### What you will do:
Return the whole listing, keeping every character the same.

### Supplied material:
- - -

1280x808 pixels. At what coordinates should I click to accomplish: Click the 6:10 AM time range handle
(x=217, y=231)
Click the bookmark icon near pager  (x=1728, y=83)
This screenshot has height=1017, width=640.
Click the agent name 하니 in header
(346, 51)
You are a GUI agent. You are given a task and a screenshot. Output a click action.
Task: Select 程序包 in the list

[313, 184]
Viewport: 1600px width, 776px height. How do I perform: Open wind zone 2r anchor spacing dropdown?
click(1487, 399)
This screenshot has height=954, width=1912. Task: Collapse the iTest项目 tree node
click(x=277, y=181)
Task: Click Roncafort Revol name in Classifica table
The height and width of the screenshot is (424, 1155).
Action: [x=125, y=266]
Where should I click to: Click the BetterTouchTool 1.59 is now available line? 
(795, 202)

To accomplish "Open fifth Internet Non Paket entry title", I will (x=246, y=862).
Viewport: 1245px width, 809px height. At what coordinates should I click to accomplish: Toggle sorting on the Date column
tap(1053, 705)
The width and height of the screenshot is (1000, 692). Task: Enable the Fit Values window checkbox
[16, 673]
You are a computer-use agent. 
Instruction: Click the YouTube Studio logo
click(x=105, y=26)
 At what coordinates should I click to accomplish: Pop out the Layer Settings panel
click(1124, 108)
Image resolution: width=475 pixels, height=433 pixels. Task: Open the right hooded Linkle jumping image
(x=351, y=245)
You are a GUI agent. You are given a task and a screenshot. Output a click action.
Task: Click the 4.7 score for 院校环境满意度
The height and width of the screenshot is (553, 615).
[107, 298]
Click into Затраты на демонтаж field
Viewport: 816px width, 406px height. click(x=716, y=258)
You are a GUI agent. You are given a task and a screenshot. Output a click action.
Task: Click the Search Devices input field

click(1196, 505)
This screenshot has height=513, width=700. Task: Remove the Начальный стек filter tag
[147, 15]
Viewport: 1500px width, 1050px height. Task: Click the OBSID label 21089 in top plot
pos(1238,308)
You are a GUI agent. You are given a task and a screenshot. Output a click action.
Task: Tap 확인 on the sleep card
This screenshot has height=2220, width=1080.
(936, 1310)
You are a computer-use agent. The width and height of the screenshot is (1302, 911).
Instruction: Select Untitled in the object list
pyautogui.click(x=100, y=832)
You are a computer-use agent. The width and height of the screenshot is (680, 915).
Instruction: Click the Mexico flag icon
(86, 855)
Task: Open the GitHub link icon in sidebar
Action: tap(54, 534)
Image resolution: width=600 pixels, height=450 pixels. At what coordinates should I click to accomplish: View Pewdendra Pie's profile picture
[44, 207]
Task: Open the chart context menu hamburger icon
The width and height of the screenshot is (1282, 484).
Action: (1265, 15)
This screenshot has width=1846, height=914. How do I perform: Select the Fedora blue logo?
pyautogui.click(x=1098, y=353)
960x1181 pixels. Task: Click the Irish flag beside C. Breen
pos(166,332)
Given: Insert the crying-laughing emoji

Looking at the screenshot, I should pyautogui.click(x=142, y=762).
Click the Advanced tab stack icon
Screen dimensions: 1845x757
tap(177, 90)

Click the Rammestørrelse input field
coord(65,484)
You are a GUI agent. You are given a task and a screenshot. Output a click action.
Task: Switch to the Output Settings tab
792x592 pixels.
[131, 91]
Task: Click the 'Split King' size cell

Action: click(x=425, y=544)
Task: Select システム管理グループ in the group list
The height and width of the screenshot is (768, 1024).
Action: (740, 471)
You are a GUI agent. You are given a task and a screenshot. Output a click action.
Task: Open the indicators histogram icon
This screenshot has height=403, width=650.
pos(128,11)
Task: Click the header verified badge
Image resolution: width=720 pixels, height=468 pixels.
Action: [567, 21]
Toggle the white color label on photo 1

- - -

### Your response:
1280x808 pixels. At what coordinates should I click to accomplish: Click the 6:10 AM time range handle
(x=217, y=231)
Click the bookmark icon near pager  (x=1728, y=83)
This screenshot has height=1017, width=640.
Click the agent name 하니 in header
(346, 51)
You are a GUI agent. You are given a task and a screenshot. Output a click action.
Task: Select 程序包 in the list

[313, 184]
Viewport: 1600px width, 776px height. How do I perform: Open wind zone 2r anchor spacing dropdown?
click(1487, 399)
This screenshot has height=954, width=1912. Task: Collapse the iTest项目 tree node
click(x=277, y=181)
Task: Click Roncafort Revol name in Classifica table
The height and width of the screenshot is (424, 1155).
Action: [x=125, y=266]
Where should I click to: Click the BetterTouchTool 1.59 is now available line? 
(795, 202)

To accomplish "Open fifth Internet Non Paket entry title", I will (x=246, y=862).
Viewport: 1245px width, 809px height. At what coordinates should I click to accomplish: Toggle sorting on the Date column
tap(1053, 705)
The width and height of the screenshot is (1000, 692). Task: Enable the Fit Values window checkbox
[16, 673]
You are a computer-use agent. 
Instruction: Click the YouTube Studio logo
click(x=105, y=26)
 At what coordinates should I click to accomplish: Pop out the Layer Settings panel
click(1124, 108)
Image resolution: width=475 pixels, height=433 pixels. Task: Open the right hooded Linkle jumping image
(x=351, y=245)
You are a GUI agent. You are given a task and a screenshot. Output a click action.
Task: Click the 4.7 score for 院校环境满意度
The height and width of the screenshot is (553, 615).
[107, 298]
Click into Затраты на демонтаж field
Viewport: 816px width, 406px height. click(x=716, y=258)
You are a GUI agent. You are given a task and a screenshot. Output a click action.
Task: Click the Search Devices input field

click(1196, 505)
This screenshot has height=513, width=700. Task: Remove the Начальный стек filter tag
[147, 15]
Viewport: 1500px width, 1050px height. Task: Click the OBSID label 21089 in top plot
pos(1238,308)
You are a GUI agent. You are given a task and a screenshot. Output a click action.
Task: Tap 확인 on the sleep card
This screenshot has height=2220, width=1080.
(936, 1310)
You are a computer-use agent. The width and height of the screenshot is (1302, 911).
Instruction: Select Untitled in the object list
pyautogui.click(x=100, y=832)
You are a computer-use agent. The width and height of the screenshot is (680, 915).
Instruction: Click the Mexico flag icon
(86, 855)
Task: Open the GitHub link icon in sidebar
Action: tap(54, 534)
Image resolution: width=600 pixels, height=450 pixels. At what coordinates should I click to accomplish: View Pewdendra Pie's profile picture
[44, 207]
Task: Open the chart context menu hamburger icon
The width and height of the screenshot is (1282, 484).
Action: (1265, 15)
This screenshot has width=1846, height=914. How do I perform: Select the Fedora blue logo?
pyautogui.click(x=1098, y=353)
960x1181 pixels. Task: Click the Irish flag beside C. Breen
pos(166,332)
Given: Insert the crying-laughing emoji

Looking at the screenshot, I should pyautogui.click(x=142, y=762).
Click the Advanced tab stack icon
Screen dimensions: 1845x757
tap(177, 90)

Click the Rammestørrelse input field
coord(65,484)
You are a GUI agent. You are given a task and a screenshot. Output a click action.
Task: Switch to the Output Settings tab
792x592 pixels.
[131, 91]
Task: Click the 'Split King' size cell

Action: click(x=425, y=544)
Task: Select システム管理グループ in the group list
The height and width of the screenshot is (768, 1024).
Action: (740, 471)
You are a GUI agent. You are given a task and a screenshot. Output a click action.
Task: Open the indicators histogram icon
This screenshot has height=403, width=650.
pos(128,11)
Task: Click the header verified badge
Image resolution: width=720 pixels, height=468 pixels.
Action: [567, 21]
Toggle the white color label on photo 1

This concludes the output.